Background
Prostate cancer (PC) is a heterogenous multifocal disease ranging from indolent to lethal states. For improved treatment-stratification, reliable approaches are needed to faithfully differentiate between high- and low-risk tumors and to predict therapy response at diagnosis.
Methods
A metabolomic approach based on high resolution magic angle spinning nuclear magnetic resonance (HR MAS NMR) analysis was applied on intact biopsies samples (n = 111) obtained from patients (n = 31) treated by prostatectomy, and combined with advanced multi- and univariate statistical analysis methods to identify metabolomic profiles reflecting tumor differentiation (Gleason scores and the International Society of Urological Pathology (ISUP) grade) and subtypes based on tumor immunoreactivity for Ki67 (cell proliferation) and prostate specific antigen (PSA, marker for androgen receptor activity).
Results
Validated metabolic profiles were obtained that clearly distinguished cancer tissues from benign prostate tissues.
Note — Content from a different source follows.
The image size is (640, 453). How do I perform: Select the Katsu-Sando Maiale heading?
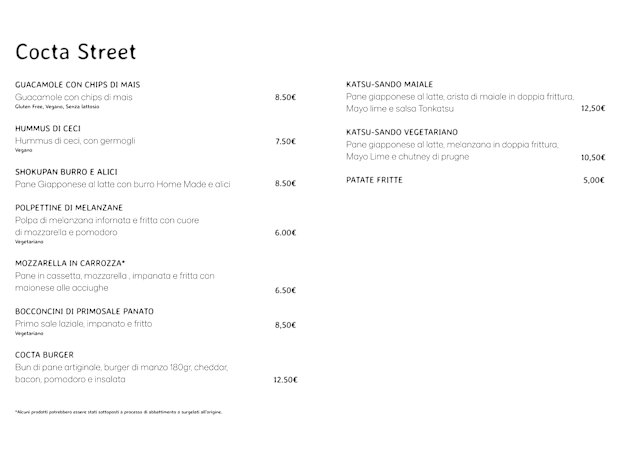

Subsequently, metabolic signatures were identified that further divided cancer tissues into two clinically relevant groups, namely ISUP Grade 2 (n = 29) and ISUP Grade 3 (n = 17) tumors. Furthermore, metabolic profiles associated with different tumor subtypes were identified. Tumors with low Ki67 and high PSA (subtype A, n = 21) displayed metabolite patterns significantly different from tumors with high Ki67 and low PSA (subtype B, n = 28). In total, seven metabolites; choline, peak for combined phosphocholine/glycerophosphocholine metabolites (PC + GPC), glycine, creatine, combined signal of glutamate/glutamine (Glx), taurine and lactate, showed significant alterations between PC subtypes A and B.
Conclusions
The metabolic profiles of intact biopsies obtained by our non-invasive HR MAS NMR approach together with advanced chemometric tools reliably identified PC and specifically differentiated highly aggressive tumors from less aggressive ones. Thus, this approach has proven the potential of exploiting cancer-specific metabolites in clinical settings for obtaining personalized treatment strategies in PC.